You must say this out loud as an affirmation.
the things i remember struggling with were getting the stress right and hyperforeignisms (that is, concentrating so hard on getting the difficult “w” and “th” sounds that i would pronounce “v” as “w” and “s” as “th” by accident. i was once asked if my native language had a “v”, because that was the one i seemed to be struggling with)
Words starting with th- (th-fronting) and plurals ending in -ths, -sps, etc.
I always pronounced “only” as “on-lie”. I heard other people say “only” and couldn’t understand what they meant.
Entrepreneur
Rural and squirrel
Rural juror.
30 Rock had some of the best wordplay I’ve ever seen in any show.
Oh god yes
German?
I always thought it was amusing that both German and English have equally difficult words for those fuzzy little rodents. “Squirrel” and “eichhörnchen.”
Skwrl - no vowels
Sk-wirrel is how it usually breaks down in my head
Colonel.
Less of how hard it is to actually pronounce, more like how hard it is to believe it’s pronounced that way.

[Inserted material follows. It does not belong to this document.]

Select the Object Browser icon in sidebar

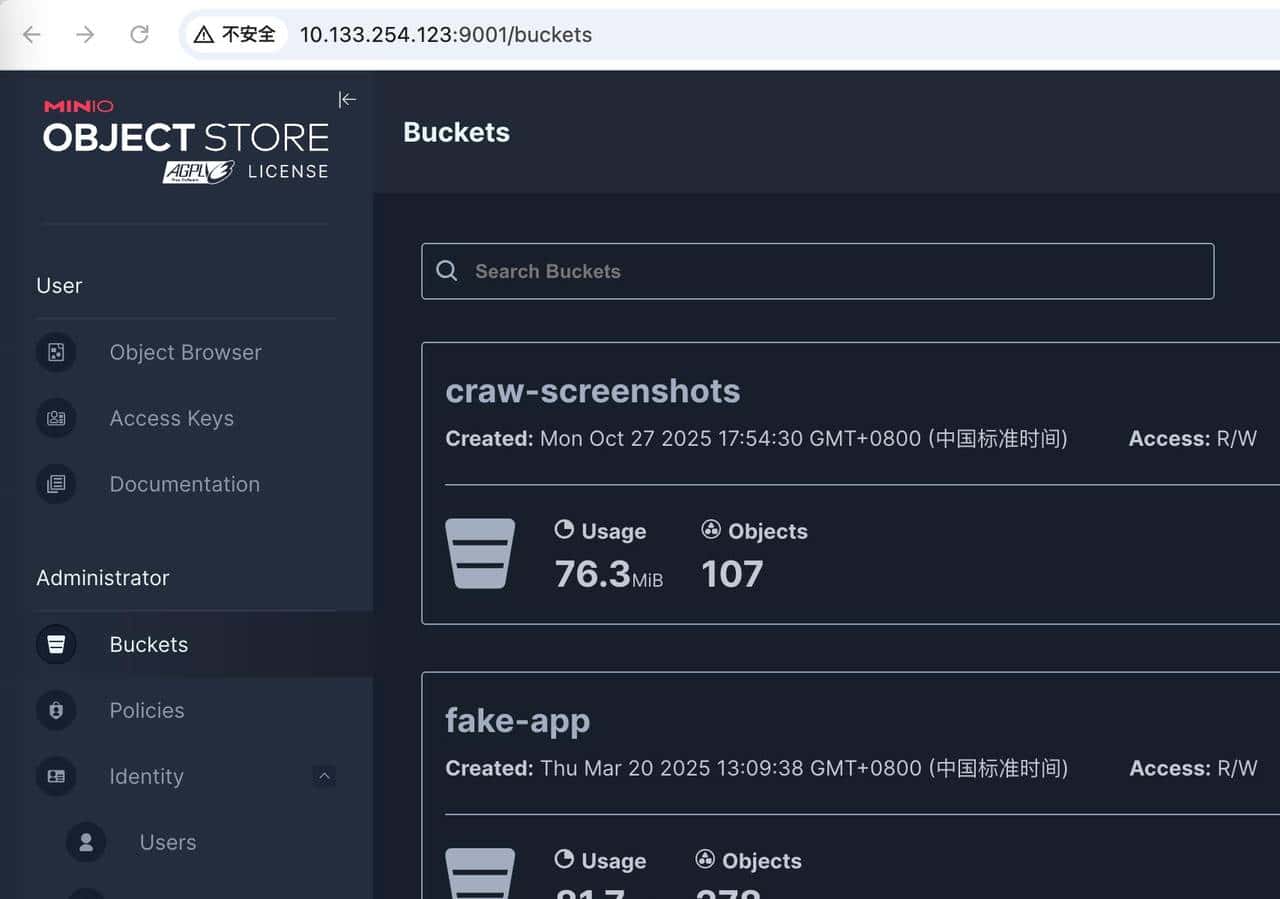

Just wait till you try “Lieutenant” in Britain or Canada.
You can find “leftenant” as a normal spelling in older texts. No one is sure why.
right?
Worcestershire
omg “rcester” words are so hard
Kernel
It was spelled with an R in the past, and they tried to change it to an L (because that’s how it “properly” should be according to its origins), but only the spelling stuck, probably due to everyone being illiterate anyway.
‘Anthropomorphous’ is still like a tongue twsiter for me
I mean as a first language speaker, it is.
Worcestershire sauce
odd, I never had an issue with WarChester sauce.
It helps to break it up.
worce - ster - shire
“Worcestershire sauce is the worst.”
“Thousand island is worster.”
“‘Worster’? Sure.”
I say it wuss tuh sure
English as my first language and I can’t get that one right either.
No one can.
Wuh ster shuh. I live in that county, it’s definitely over-hyped.
You don’t say the last ‘R’? I’ve always said it ‘woo - stur - sure’ or ‘wi - stur - sure,’ depending on how fast I say it.
I’m American though.
That’s because you’re American. That’s how you say it with an American accent. Like think about how Brits say “sure” vs how Americans say “sure”. Americans pronounce the R far more.
Americans are harder on their R’s where they’re written, but Brits take the R’s out and put them softly in other places where they aren’t written (to the American ear)
Oh, one really pronounces the ‘shuh’ part? I was told it’s just the first two syllables.
Just the first two syllables would be Worcester, which is also a place.